It’s embarrassing to admit now, but I remember thinking to myself, when someone would mention one of these stories, they must be doing something wrong. They must be stressing too much. That would never happen to us.
Dang hindsight. Do you always have to be 20/20? (I try to make myself feel better now by telling myself that I least I never said that stuff out loud…it doesn’t work.)
How those unspoken words mock me now. Now that this has happened to us.
Now, when a friend asks me if I put my legs up “after,” well you know…those words mock me. I must be doing something wrong.
When someone suggests I relax by telling me about how their cousin’s friend’s aunt went on a vacation and then got pregnant, those words mock me. I must be stressing too much.
And when I finally admit to a pregnant friend that we’ve been struggling with this, I know what she must be thinking: She’s doing something wrong. She must be stressing too much. That didn’t happen to us.
After all, that’s what I would be thinking. (Thankfully, my friends are likely better people than I am, and are probably not actually thinking that.)
I didn’t even realize it until now, but I didn’t think infertility would happen to me because stuff like this doesn’t happen to me. I thought infertility happened to other people because they were too stressed or somehow messing something up.
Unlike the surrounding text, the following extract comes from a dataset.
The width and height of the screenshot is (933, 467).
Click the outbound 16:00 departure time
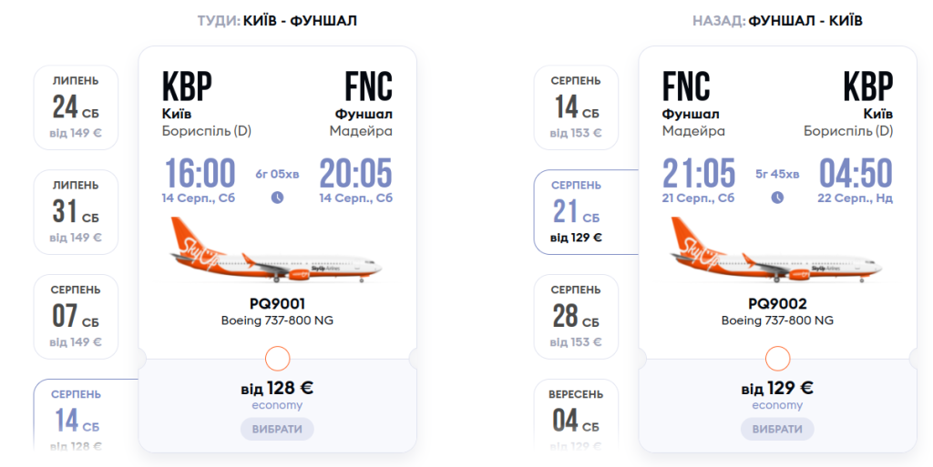click(200, 173)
How embarrassing. How absolutely embarrassing.
Turns out I was wrong. And maybe even that thought alone reveals how conceited I truly am: The realization that if infertility could happen to someone like me, it could happen to anyone.
But that’s not what this is about. It’s not about infertility even, really. It’s about me realizing that I’m not better than anyone else. It’s about me realizing how I’ve judged other people and the difficult situations they’re in without even realizing it. It’s about God needing to teach me humility when I didn’t (or more likely, because I didn’t) think pride was an issue for me.
“Do not judge, or you too will be judged. For in the same way you judge others, you will be judged, and with the measure you use, it will be measured to you.”
Matthew 7:1-2
In other words, what I’m trying to say is that when I see a homeless man, I’m going to stop wondering what he did wrong. Or when a child does something terrible, I’m going to stop wondering how the parents messed up. Or when someone can’t get pregnant, I’m going to stop assuming that she’s doing something wrong. I’m no “better” than anyone else. I didn’t do anything to deserve the blessings I’ve been given — just like people going through hardships didn’t do anything to deserve those, either.
Nothing like an unexpected struggle to teach you a little bit of humility.